HOW TO COMPLETE THIS TASK
Repeat, word for word, the part of the passage on diagnosing head and neck cancers starting at "These include cancers" and ending at "Department of Neuropathology.".

Researchers from Charité - Universitätsmedizin Berlin and the German Cancer Consortium (DKTK) have successfully solved a longstanding problem in the diagnosis of head and neck cancers.
Working alongside colleagues from Technische Universität (TU) Berlin, the researchers used artificial intelligence to develop a new classification method which identifies the primary origins of cancerous tissue based on chemical DNA changes.
The potential for introduction into routine medical practice is currently being tested.
Results from this research have been published in Science Translational Medicine.
Every year, more than 17,000 people in Germany are diagnosed with head and neck cancers.
These include cancers of the oral cavity, larynx and nose, but can also affect other areas of the head and neck.
Some head and neck cancer patients will also develop lung cancer. "In the large majority of cases, it is impossible to determine whether these represent pulmonary metastases of the patient's head and neck cancer or a second primary cancer, i.e. primary lung cancer," explains Prof. Dr. Frederick Klauschen of Charité's Institute of Pathology, who co-led the study alongside Prof. Dr. David Capper of Charité's Department of Neuropathology.
"This distinction is hugely important in the treatment of people affected by these cancers," emphasises Prof. Klauschen, adding: "While surgery may provide a cure in patients with localised lung cancers, patients with metastatic head and neck cancers fare significantly worse in terms of survival and will require treatments such as chemoradiotherapy."
When trying to distinguish between metastases and a second primary tumour, pathologists will usually use established techniques such as analysing the cancer's microstructure and detecting characteristic proteins in the tissue.
However, due to the marked similarities between head and neck cancers and lung cancers in this regard, these tests are usually inconclusive. "In order to solve this problem, we tested tissue samples for a specific chemical alteration known as DNA methylation," explains Prof. Capper who, like Prof. Klauschen, is a Scientific Member of the DKTK in Berlin. He adds: "We know from earlier studies that DNA methylation patterns in cancer cells are highly dependent on the organ in which the cancer originated."

DATA SUPPLIED
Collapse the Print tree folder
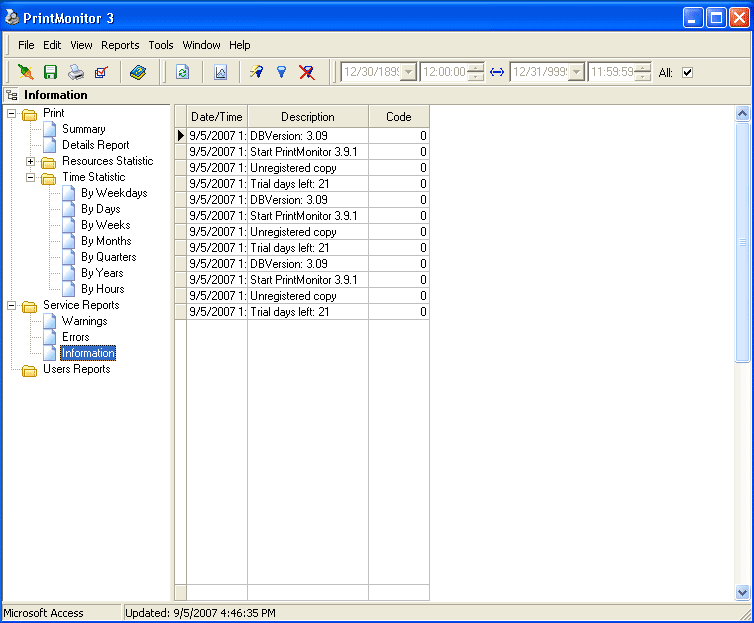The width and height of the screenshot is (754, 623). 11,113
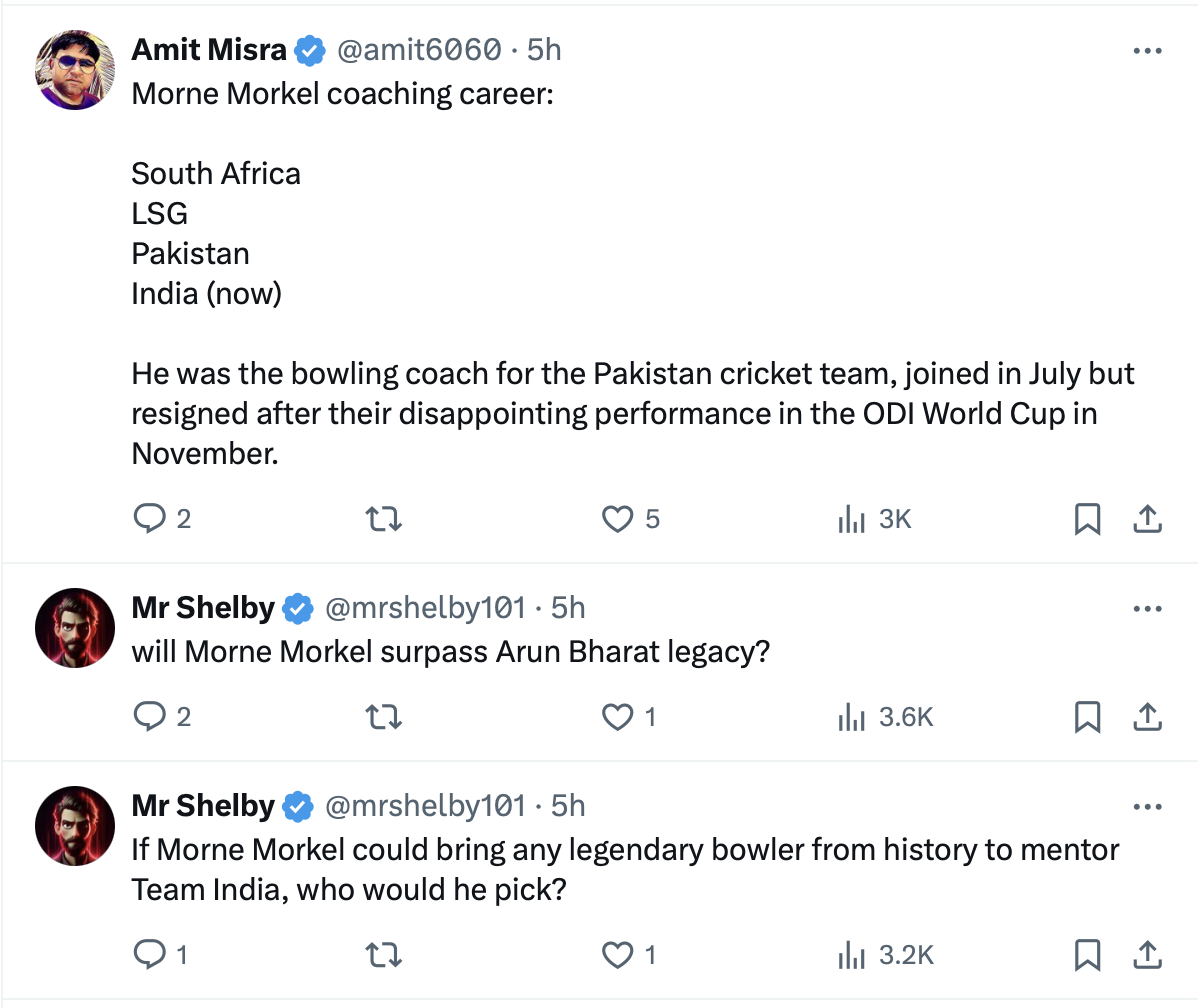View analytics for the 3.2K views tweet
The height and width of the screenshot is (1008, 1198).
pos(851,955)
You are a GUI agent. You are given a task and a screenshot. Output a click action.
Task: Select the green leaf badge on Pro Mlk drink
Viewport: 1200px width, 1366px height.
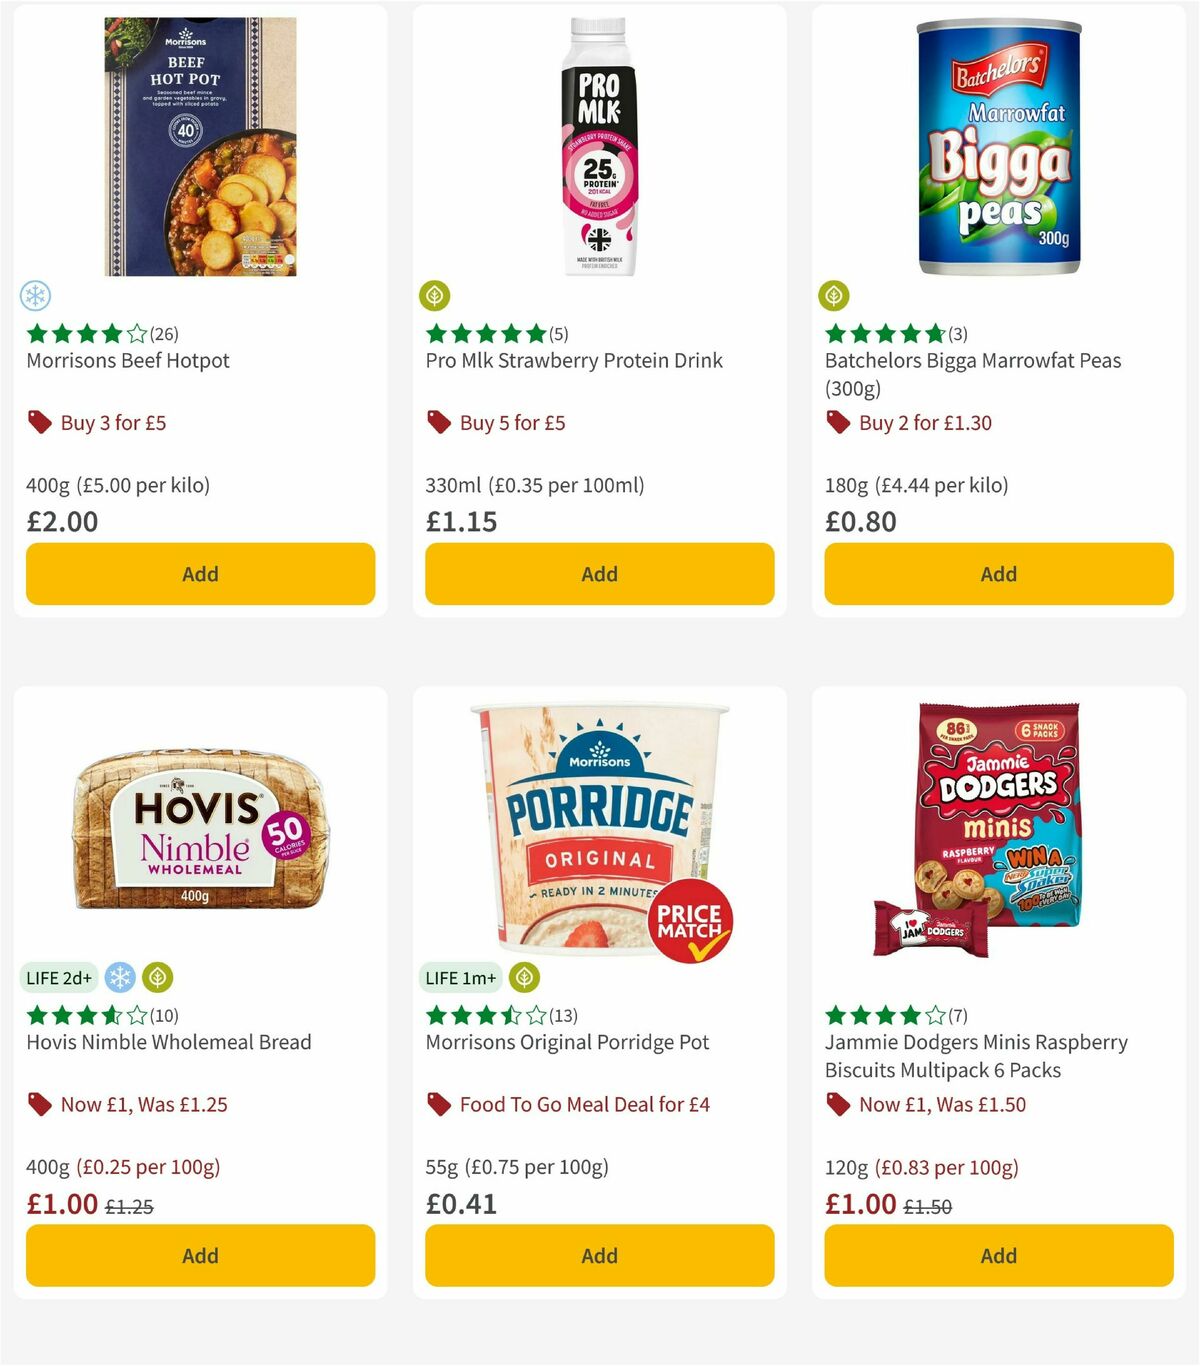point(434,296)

==

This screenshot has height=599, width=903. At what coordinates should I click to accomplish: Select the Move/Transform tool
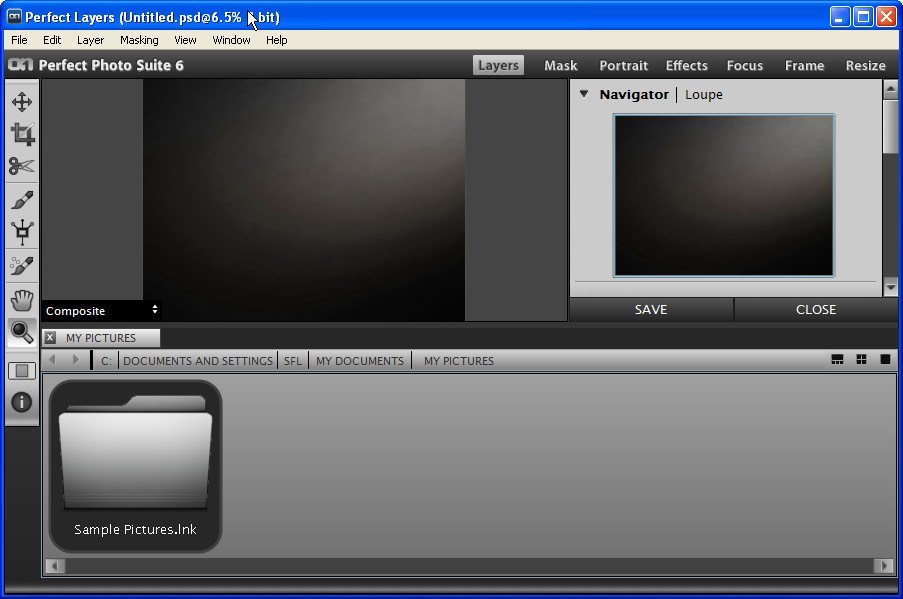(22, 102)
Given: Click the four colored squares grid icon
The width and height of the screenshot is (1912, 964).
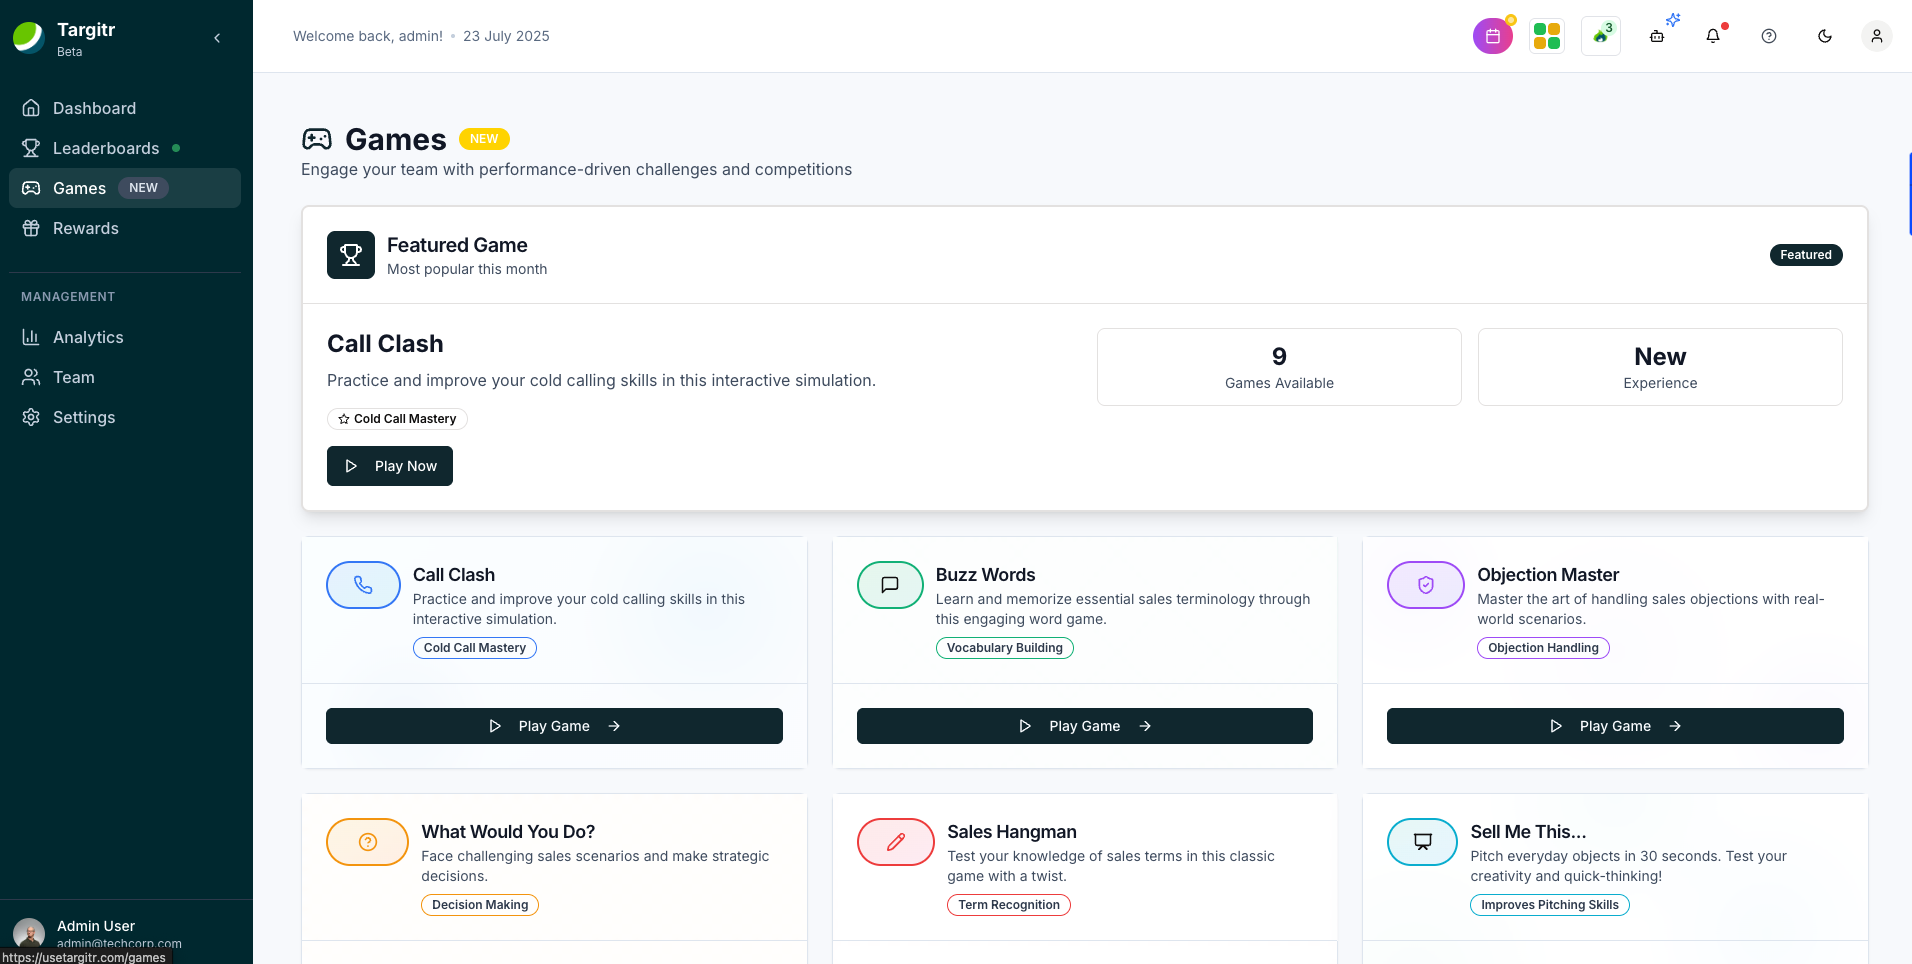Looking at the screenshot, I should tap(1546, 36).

TASK RESULT
These include cancers of the oral cavity, larynx and nose, but can also affect other areas of the head and neck.
Some head and neck cancer patients will also develop lung cancer. "In the large majority of cases, it is impossible to determine whether these represent pulmonary metastases of the patient's head and neck cancer or a second primary cancer, i.e. primary lung cancer," explains Prof. Dr. Frederick Klauschen of Charité's Institute of Pathology, who co-led the study alongside Prof. Dr. David Capper of Charité's Department of Neuropathology.